→ **Text provided**:
******************************
Globally, there are about 180 vessels that can each carry more than 15,000 containers, according to Um Kyung-a, an analyst at Shinyoung Securities Co. in Seoul. The industry’s appetite for these big ships was sparked when A.P. Moller-Maersk A/S took delivery of Emma Maersk, which could carry 15,000 containers, in 2006. Since then, shipping companies have been competing to build bigger ships.
At least 47 more ultra-large container vessels are expected to be delivered by 2024, according to research firm Drewry. A vessel that can carry 20,000 containers costs about $144 million and those carrying 23,000 cost more than $150 million, Drewry estimates. Companies like CMA CGM SA and HMM Co. expect to take deliveries of these ships almost every other month this year.
Images showing the fully loaded Ever Given blocking the canal put a spotlight on a container shipping industry that’s been straining at full capacity for the past six months, trying to deliver goods as consumers, restricted from traveling because of Covid-19, spend more on household goods instead.
Managing big ships like the Ever Given can be particularly hard when there are big wind gusts in places like the Suez Canal, according to a former crew member. The ship’s enormous size means it can be pushed into wind gusts and turned sideways fast, he said.
More than 180 vessels are caught up in the traffic snarl in both directions in the canal, a global trade artery. Refiners across the world use the route heavily, raising worries that global energy markets could be affected by the blockage.
Growing ship sizes also pose a problem for ports on the U.S. West Coast, where Los Angeles and Long Beach, California can’t easily handle ships holding more than about 15,000 containers. That means that the super-sized vessels mainly ply between Asia and Europe, with places like Shanghai, Singapore and Rotterdam being some of their preferred ports of call.
Currently, South Korea’s HMM operates 12 of the world’s biggest container vessels, with each able to carry as much as 24,000 20-foot containers. Other companies such as CMA CGM, Mediterranean Shipping Co., Cosco Shipping Holdings Co. and Orient Overseas Container Line Co. also operate mega vessels that can each carry more than 20,000 boxes.
Building even bigger ships won’t be likely because it will require changes in the design and more investments will be needed to be made at ports, said Um.
“The Ever Given incident has raised the need to relook at some of the contingency plans these canals have to prevent this from happening again,” said Um. “A lot of large vessels do go through the Suez Canal every day but when one gets into trouble like what’s happened now, the impact is just too big.”
Global trade in merchandise has recovered to pre-pandemic levels as the coronavirus triggered demand for household goods. Ports are congested from Los Angeles to Rotterdam as the pandemic affected land transport and operations at ports. All that has fueled high demand for container ships.
Meanwhile, there were bottlenecks on the U.S. West Coast that spread across the world and also triggered a jump in rates. Spot rates to haul a 40-foot container to Los Angeles from Shanghai almost tripled last year, according to the World Container Index.
Large ships remain one of the most important cogs in the world of global trade. Still, groundings are far from the only challenge to beset major shipping vessels, S&P noted this week. One of the industry’s most recent challenges has been a series of losses at sea during the winter storm season in the Pacific that have led at least five ultra-large vessels to lose containers, the firm said.
The Suez incident is an example of the fragility of maritime commerce and global supply chains that should be addressed, said Ian Ralby, chief executive officer of I.R. Consilium, a maritime law and security consulting firm that works with governments.“By the time canals are completed, they’re always too small to handle the biggest ships,” he said. “This forces us to look at where infrastructure is today and where we think it ought to be, otherwise we’ll never get it caught up and in alignment.”
******************************
→ **Material provided**:
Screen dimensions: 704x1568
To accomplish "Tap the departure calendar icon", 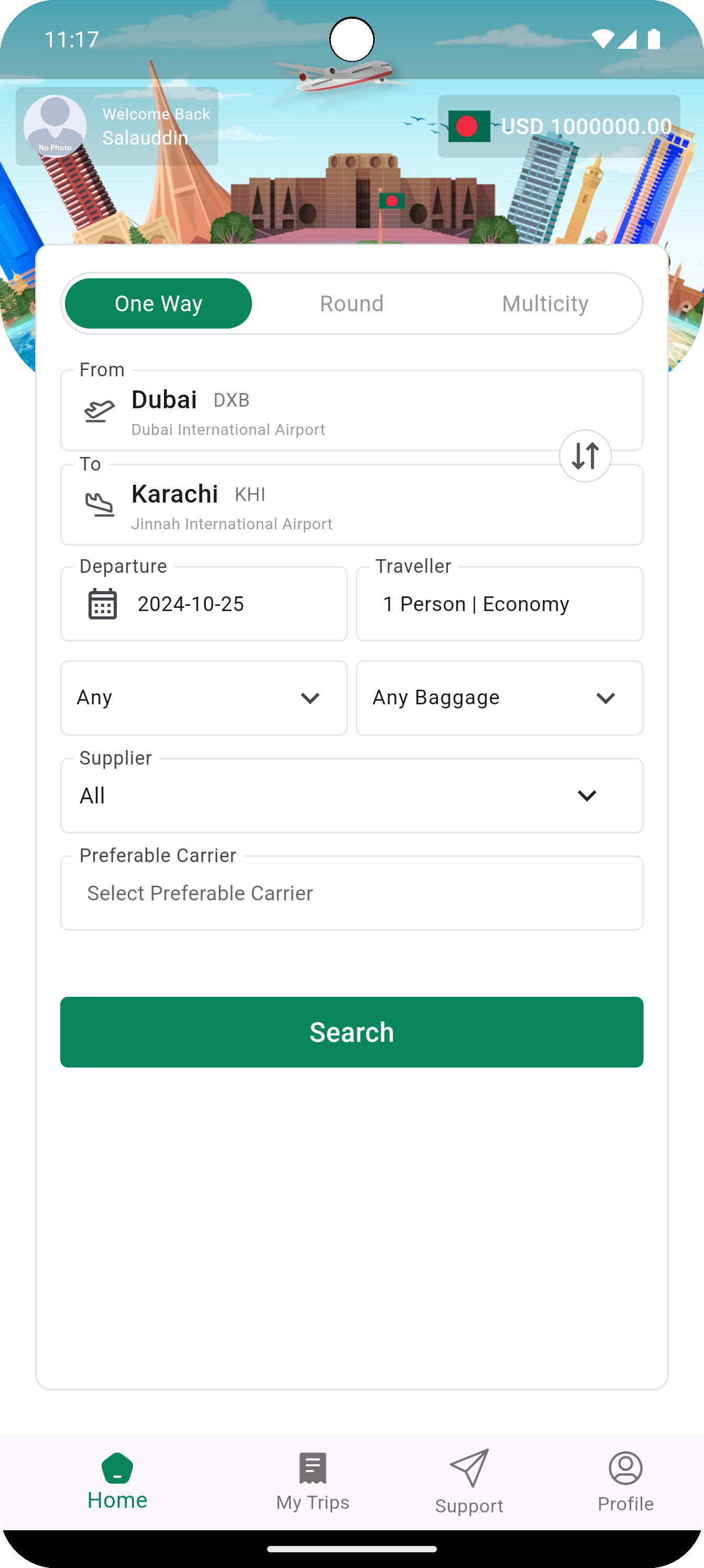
******************************
Copy out the part of the container ship text that runs between "Currently, South Korea’s" and "than 20,000 boxes.", inclusive.

→ **Result for this task**:
Currently, South Korea’s HMM operates 12 of the world’s biggest container vessels, with each able to carry as much as 24,000 20-foot containers. Other companies such as CMA CGM, Mediterranean Shipping Co., Cosco Shipping Holdings Co. and Orient Overseas Container Line Co. also operate mega vessels that can each carry more than 20,000 boxes.